Il film, diretto da Robert Clouse e scritto da Michael Allin, racconta di Mr. Lee (Bruce Lee), un esperto insegnante di arti marziali che viene reclutato dal servizio segreto inglese per smantellare l’impero criminale di Mr. Han (Shih Kien), ex-monaco shaolin passato al crimine.
Per farlo si iscriverà al torneo che Han ha organizzato nella sua protettissima isola, dove troverà l’alleanza di due ex-commilitoni statunitensi (John Saxon e Jim Kelly). Co-produzione tra USA e Hong Kong, primo film di Lee pensato per sfondare in Occidente e farne una star globale (con successo: 400 milioni di dollari a fronte di un budget di meno di un milione), è il film che ha sdoganato nel mondo non solo il talento del suo principale interprete, ma soprattutto reso i film di arti marziali un fenomeno di pazzesca profondità ovunque nel mondo. Per raggiungere questo obiettivo, i produttori capeggiati da Raymond Chow, architettarono una fusione tra due elementi perfettamente miscelabili: la struttura sportiva del torneo di combattimento e l’atmosfera bondiana dell’isola, del tempio segreto, del cattivo che domina da una fortezza inespugnabile. È un film a suo modo pionieristico, che fondendo Oriente e Occidente, crea una formula che darà vita al modello per decine di altri film e addirittura videogiochi, che ne muteranno la struttura a livelli, elementi su cui in quel periodo stava vertendo la riflessione artistica e spirituale di Lee e che avrebbero dovuto raggiungere l’apice con Game of Death, film che Lee però non riuscì a finire.

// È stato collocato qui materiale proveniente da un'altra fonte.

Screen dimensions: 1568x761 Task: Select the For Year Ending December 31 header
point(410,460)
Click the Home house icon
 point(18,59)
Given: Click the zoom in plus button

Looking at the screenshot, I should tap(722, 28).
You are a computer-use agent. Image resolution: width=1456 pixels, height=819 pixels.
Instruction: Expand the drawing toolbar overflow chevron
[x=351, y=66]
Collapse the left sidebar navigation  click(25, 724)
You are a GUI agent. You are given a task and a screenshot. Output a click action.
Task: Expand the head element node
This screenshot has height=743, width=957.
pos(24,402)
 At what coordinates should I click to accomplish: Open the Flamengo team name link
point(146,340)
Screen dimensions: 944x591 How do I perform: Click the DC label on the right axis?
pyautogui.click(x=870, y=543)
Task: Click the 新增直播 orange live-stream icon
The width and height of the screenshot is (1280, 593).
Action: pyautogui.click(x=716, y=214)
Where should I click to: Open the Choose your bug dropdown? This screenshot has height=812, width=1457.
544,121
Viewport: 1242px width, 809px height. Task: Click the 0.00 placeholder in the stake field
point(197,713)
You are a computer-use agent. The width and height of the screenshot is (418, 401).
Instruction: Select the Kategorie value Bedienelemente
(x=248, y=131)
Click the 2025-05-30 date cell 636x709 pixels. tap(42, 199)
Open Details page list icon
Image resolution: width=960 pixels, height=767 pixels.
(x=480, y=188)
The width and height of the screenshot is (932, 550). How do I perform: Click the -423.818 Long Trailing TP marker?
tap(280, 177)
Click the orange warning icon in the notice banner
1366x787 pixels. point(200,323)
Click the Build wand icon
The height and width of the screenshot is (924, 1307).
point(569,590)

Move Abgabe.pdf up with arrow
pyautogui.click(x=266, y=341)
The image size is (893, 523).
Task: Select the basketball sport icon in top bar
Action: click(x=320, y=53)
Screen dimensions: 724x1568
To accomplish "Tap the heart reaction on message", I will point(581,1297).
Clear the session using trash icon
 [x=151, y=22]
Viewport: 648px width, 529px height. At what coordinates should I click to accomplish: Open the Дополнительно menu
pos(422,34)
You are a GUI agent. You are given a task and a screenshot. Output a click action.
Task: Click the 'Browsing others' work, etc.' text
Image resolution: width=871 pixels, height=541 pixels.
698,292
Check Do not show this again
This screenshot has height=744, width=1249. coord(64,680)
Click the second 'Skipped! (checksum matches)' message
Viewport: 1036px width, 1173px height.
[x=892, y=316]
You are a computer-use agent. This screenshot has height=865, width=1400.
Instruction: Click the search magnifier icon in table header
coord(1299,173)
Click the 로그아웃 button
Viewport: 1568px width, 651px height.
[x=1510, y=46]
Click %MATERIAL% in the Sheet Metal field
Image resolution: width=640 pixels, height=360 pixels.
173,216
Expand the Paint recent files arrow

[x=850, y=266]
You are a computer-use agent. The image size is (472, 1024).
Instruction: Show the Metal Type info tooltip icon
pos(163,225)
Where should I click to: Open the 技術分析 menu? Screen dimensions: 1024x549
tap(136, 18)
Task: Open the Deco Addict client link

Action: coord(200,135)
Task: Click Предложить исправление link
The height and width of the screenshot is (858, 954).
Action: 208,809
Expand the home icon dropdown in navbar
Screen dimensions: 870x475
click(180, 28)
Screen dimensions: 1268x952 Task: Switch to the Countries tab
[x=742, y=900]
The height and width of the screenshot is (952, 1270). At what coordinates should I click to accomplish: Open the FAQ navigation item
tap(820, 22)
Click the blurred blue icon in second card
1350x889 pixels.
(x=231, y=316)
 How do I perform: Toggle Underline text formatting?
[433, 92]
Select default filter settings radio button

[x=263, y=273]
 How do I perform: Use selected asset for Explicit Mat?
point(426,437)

Anche la morte un mese prima della premiere, giocò a favore del successo del film, ma I tre dell’operazione drago riesce a esaltare la magistralità di Lee per contrasto: il film non è un one man show, anzi cerca di aprirsi a una sorta di coralità, ad altri talenti marziali, ma Clouse non è un regista in grado di esaltare questa varietà di sguardi e stili, è grezzo e spiccio. Quando però è in scena, Lee fa l’effetto di un solista capitato dentro un’orchestra non alla sua all’altezza, più bravo anche del direttore. E il film sembra subire sterzate teoriche inspiegabili, basti pensare all’uso dei ralenti durante i combattimenti del protagonista: esaltano il gesto dell’atleta, ne scompongono il movimento come ci fosse Muybridge dietro la macchina da presa, restano sul suo volto, sui suoi muscoli tesi rendendone la spiritualità. Dal punto di vista del semplice spettacolo, il film è forse un passo indietro rispetto ai suoi epigoni cinesi, ma fa esplodere la natura profonda dell’arte di Lee. Ecco perché il pubblico del mondo rimase così colpito: I tre dell’operazione drago è la fotografia di un mito prima della sua definitiva ascensione.